▶ [What to work on]:
A: What do the training tips say you should never leave in your bag overnight?
B: In the training tips, write out the part that begins at the words "As for uniforms, wash" and stops after "improve on it.", replacing "survival mode" with "panic mode".
C: Carry on the training tips from the point where they stop.

▶ [Selected excerpt]:

As for uniforms, wash or rinse them as soon as possible. Even leaving them outside in fresh air can do wonders. But do not ever leave a wet kit in your bag overnight, the smell will spread to everything you own and can permanently affect anything else it touches.
12) Try New Things and Take Risks
Your first sessions may feel like you’re in survival mode. However, once you start to feel comfortable or when you find an appropriate partner, try to execute what you learned in your most recent lessons. This is the best way to fully grasp a technique; by finding out how it works in practice, what issues arise, and how to improve on it.
It’s also an excellent opportunity to take a couple of risks. Yes, sometimes risks have unfavorable consequences, but they can also be rewarded. Risks win fights all the time. You’ll begin to learn which ones pay off and start developing your own system that works for you within the framework of your gym’s style. Nothing ventured, nothing gained.

▶ [Listed entries]:
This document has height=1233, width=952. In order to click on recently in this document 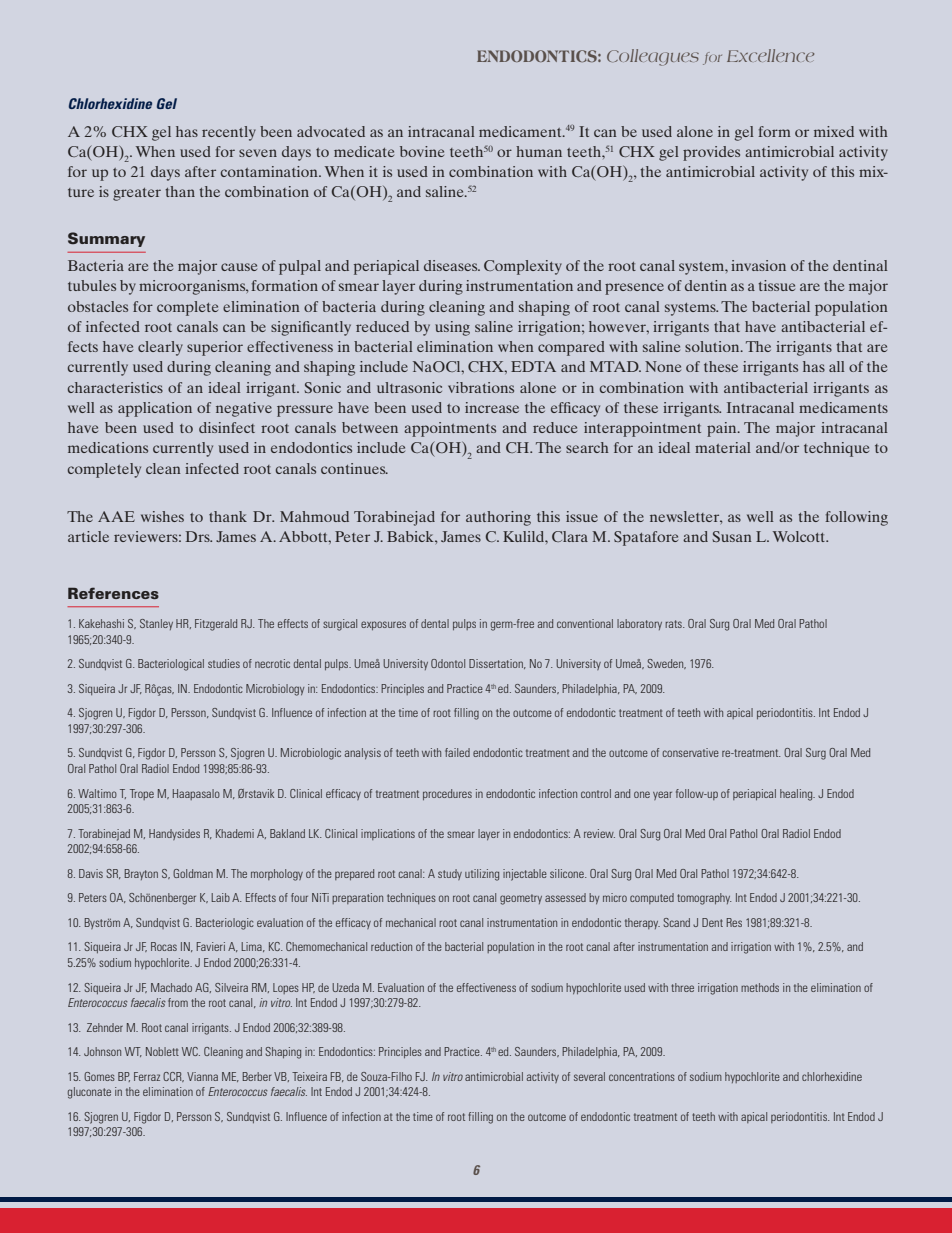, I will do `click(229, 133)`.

==

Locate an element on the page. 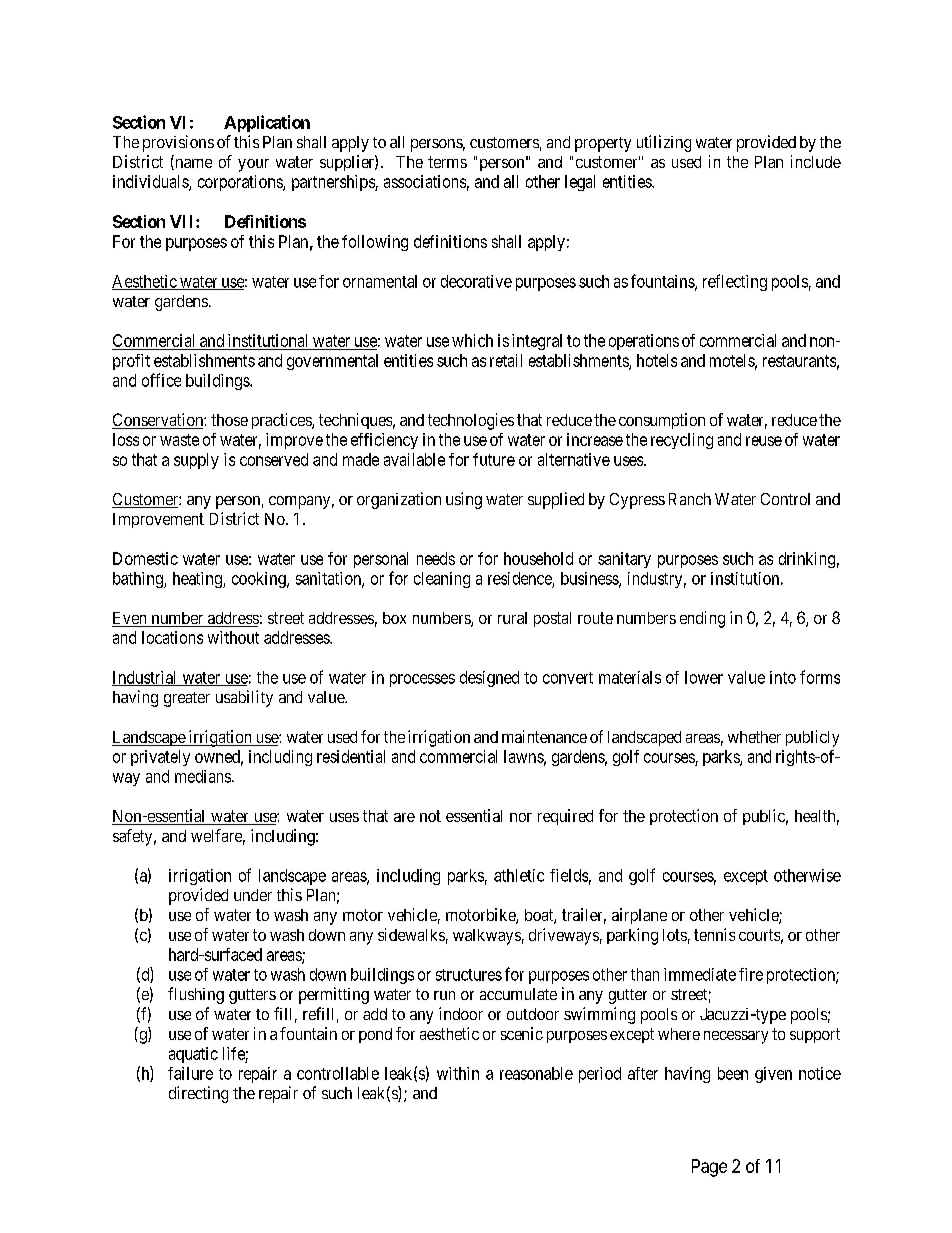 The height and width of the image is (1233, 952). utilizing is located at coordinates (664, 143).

▶ [Results of the exercise]:
A: A wet kit.

B:
As for uniforms, wash or rinse them as soon as possible. Even leaving them outside in fresh air can do wonders. But do not ever leave a wet kit in your bag overnight, the smell will spread to everything you own and can permanently affect anything else it touches.
12) Try New Things and Take Risks
Your first sessions may feel like you’re in panic mode. However, once you start to feel comfortable or when you find an appropriate partner, try to execute what you learned in your most recent lessons. This is the best way to fully grasp a technique; by finding out how it works in practice, what issues arise, and how to improve on it.

C:
We’ve all been there. The fear, the nerves, the awkwardness. These feelings are totally normal and shouldn’t be a deterrent to your participation in a martial art or its sparring sessions. If you ever plan to compete, these sessions are a goldmine of knowledge.
Even if you only ever intend to train recreationally, to get the most out of the time you’ve invested, get down to sparring. Even once or twice a month will see you improve dramatically. Part of developing the mind and spirit of a Martial Artist is to put yourself in pressured situations and truly see what you are made of. I hope you’ll rise up and meet the challenge.